To do: When you reach the entries below, transcribe each one exactly as it stands.

Data shown:
####################

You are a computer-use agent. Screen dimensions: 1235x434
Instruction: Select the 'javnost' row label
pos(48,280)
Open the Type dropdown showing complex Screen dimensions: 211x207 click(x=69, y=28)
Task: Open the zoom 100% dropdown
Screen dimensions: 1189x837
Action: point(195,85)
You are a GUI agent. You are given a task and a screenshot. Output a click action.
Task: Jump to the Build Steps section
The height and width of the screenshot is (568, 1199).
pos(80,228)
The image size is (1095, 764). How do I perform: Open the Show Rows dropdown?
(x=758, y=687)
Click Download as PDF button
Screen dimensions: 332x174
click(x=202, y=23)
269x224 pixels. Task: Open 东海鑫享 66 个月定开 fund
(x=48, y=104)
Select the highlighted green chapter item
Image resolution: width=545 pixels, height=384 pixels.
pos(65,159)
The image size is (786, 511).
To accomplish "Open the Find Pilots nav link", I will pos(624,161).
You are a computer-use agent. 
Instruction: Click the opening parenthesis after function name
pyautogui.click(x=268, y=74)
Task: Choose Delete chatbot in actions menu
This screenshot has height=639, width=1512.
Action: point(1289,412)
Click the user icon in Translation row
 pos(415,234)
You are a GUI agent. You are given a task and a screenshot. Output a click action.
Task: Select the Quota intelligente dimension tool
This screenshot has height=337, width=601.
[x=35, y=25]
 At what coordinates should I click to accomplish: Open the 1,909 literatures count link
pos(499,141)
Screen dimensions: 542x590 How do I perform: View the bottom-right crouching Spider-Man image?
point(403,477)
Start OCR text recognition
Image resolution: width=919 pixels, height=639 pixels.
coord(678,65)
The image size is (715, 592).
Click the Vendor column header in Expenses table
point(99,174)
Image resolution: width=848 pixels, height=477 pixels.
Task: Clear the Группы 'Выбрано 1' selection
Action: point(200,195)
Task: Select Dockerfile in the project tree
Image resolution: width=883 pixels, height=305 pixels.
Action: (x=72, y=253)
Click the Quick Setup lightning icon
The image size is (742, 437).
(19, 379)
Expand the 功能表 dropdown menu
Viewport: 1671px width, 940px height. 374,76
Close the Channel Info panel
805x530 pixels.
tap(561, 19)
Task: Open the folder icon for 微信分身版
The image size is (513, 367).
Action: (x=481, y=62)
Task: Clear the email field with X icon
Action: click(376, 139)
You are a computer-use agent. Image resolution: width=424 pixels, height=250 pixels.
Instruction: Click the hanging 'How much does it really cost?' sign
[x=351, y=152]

####################

Finished exercise:
You are a computer-use agent. Screen dimensions: 1235x434
Instruction: Select the 'javnost' row label
pos(48,280)
Open the Type dropdown showing complex Screen dimensions: 211x207 click(x=69, y=28)
Task: Open the zoom 100% dropdown
Screen dimensions: 1189x837
Action: point(195,85)
You are a GUI agent. You are given a task and a screenshot. Output a click action.
Task: Jump to the Build Steps section
The height and width of the screenshot is (568, 1199).
pos(80,228)
The image size is (1095, 764). How do I perform: Open the Show Rows dropdown?
(x=758, y=687)
Click Download as PDF button
Screen dimensions: 332x174
click(x=202, y=23)
269x224 pixels. Task: Open 东海鑫享 66 个月定开 fund
(x=48, y=104)
Select the highlighted green chapter item
Image resolution: width=545 pixels, height=384 pixels.
pos(65,159)
The image size is (786, 511).
To accomplish "Open the Find Pilots nav link", I will pos(624,161).
You are a computer-use agent. 
Instruction: Click the opening parenthesis after function name
pyautogui.click(x=268, y=74)
Task: Choose Delete chatbot in actions menu
This screenshot has height=639, width=1512.
Action: point(1289,412)
Click the user icon in Translation row
 pos(415,234)
You are a GUI agent. You are given a task and a screenshot. Output a click action.
Task: Select the Quota intelligente dimension tool
This screenshot has height=337, width=601.
[x=35, y=25]
 At what coordinates should I click to accomplish: Open the 1,909 literatures count link
pos(499,141)
Screen dimensions: 542x590 How do I perform: View the bottom-right crouching Spider-Man image?
point(403,477)
Start OCR text recognition
Image resolution: width=919 pixels, height=639 pixels.
coord(678,65)
The image size is (715, 592).
Click the Vendor column header in Expenses table
point(99,174)
Image resolution: width=848 pixels, height=477 pixels.
Task: Clear the Группы 'Выбрано 1' selection
Action: point(200,195)
Task: Select Dockerfile in the project tree
Image resolution: width=883 pixels, height=305 pixels.
Action: (x=72, y=253)
Click the Quick Setup lightning icon
The image size is (742, 437).
(19, 379)
Expand the 功能表 dropdown menu
Viewport: 1671px width, 940px height. 374,76
Close the Channel Info panel
805x530 pixels.
tap(561, 19)
Task: Open the folder icon for 微信分身版
The image size is (513, 367).
Action: (x=481, y=62)
Task: Clear the email field with X icon
Action: click(376, 139)
You are a computer-use agent. Image resolution: width=424 pixels, height=250 pixels.
Instruction: Click the hanging 'How much does it really cost?' sign
[x=351, y=152]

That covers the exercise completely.